/---

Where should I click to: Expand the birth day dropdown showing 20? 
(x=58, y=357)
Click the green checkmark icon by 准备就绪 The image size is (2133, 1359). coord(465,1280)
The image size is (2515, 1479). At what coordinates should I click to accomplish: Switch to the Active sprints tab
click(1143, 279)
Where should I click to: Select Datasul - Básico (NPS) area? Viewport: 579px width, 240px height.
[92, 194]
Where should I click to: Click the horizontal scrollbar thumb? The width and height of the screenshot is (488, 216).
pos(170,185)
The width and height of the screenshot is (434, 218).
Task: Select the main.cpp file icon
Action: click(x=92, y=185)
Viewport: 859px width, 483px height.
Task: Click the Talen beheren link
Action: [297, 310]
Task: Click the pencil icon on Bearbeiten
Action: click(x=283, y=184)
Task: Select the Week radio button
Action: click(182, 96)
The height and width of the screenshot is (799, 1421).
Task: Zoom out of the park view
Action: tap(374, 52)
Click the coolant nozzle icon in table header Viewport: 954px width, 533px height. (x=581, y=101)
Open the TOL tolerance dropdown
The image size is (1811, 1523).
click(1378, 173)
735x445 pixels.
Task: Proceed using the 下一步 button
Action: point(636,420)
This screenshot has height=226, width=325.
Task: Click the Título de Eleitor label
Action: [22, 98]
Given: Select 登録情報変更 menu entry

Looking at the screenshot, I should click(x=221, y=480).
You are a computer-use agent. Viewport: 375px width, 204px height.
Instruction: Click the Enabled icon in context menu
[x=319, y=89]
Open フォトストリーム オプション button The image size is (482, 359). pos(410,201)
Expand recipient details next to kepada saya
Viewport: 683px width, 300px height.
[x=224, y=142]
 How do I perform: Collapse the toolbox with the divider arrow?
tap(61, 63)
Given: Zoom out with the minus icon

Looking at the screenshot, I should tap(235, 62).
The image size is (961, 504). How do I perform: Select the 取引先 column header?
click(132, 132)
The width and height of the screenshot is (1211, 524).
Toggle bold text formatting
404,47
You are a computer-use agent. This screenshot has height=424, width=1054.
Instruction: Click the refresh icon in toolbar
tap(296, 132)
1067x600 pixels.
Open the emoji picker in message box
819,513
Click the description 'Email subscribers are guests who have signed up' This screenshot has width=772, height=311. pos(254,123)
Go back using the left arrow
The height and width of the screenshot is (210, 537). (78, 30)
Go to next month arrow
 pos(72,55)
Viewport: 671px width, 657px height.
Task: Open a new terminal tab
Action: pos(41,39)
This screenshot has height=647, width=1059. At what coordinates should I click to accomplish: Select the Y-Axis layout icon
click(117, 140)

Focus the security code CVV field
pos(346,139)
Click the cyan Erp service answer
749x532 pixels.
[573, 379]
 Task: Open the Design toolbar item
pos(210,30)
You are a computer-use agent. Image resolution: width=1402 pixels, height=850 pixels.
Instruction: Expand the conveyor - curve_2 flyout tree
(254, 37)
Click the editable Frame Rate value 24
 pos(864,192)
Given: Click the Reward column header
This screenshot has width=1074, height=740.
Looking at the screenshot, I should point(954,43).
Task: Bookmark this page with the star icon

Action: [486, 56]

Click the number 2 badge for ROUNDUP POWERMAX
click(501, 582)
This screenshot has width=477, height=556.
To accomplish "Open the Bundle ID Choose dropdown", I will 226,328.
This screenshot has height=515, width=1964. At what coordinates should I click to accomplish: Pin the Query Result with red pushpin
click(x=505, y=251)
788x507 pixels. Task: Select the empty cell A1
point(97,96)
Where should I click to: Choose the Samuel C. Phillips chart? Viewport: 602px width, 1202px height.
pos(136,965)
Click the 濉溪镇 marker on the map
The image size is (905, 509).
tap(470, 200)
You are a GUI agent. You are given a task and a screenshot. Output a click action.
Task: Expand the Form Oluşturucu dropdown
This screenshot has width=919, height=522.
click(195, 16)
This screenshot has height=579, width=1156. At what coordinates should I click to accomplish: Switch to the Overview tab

\---

◆ SET EXERCISE
Revise the listing from the line containing "Click the editable Frame Rate value 24" through the end of the listing, changing "dropdown" to "drop-down list" and leaving everything else unchanged.

◆ FINAL ANSWER
Click the editable Frame Rate value 24
 pos(864,192)
Given: Click the Reward column header
This screenshot has width=1074, height=740.
Looking at the screenshot, I should point(954,43).
Task: Bookmark this page with the star icon

Action: [486, 56]

Click the number 2 badge for ROUNDUP POWERMAX
click(501, 582)
This screenshot has width=477, height=556.
To accomplish "Open the Bundle ID Choose drop-down list", I will 226,328.
This screenshot has height=515, width=1964. At what coordinates should I click to accomplish: Pin the Query Result with red pushpin
click(x=505, y=251)
788x507 pixels. Task: Select the empty cell A1
point(97,96)
Where should I click to: Choose the Samuel C. Phillips chart? Viewport: 602px width, 1202px height.
pos(136,965)
Click the 濉溪镇 marker on the map
The image size is (905, 509).
tap(470, 200)
You are a GUI agent. You are given a task and a screenshot. Output a click action.
Task: Expand the Form Oluşturucu drop-down list
This screenshot has width=919, height=522.
click(195, 16)
This screenshot has height=579, width=1156. At what coordinates should I click to accomplish: Switch to the Overview tab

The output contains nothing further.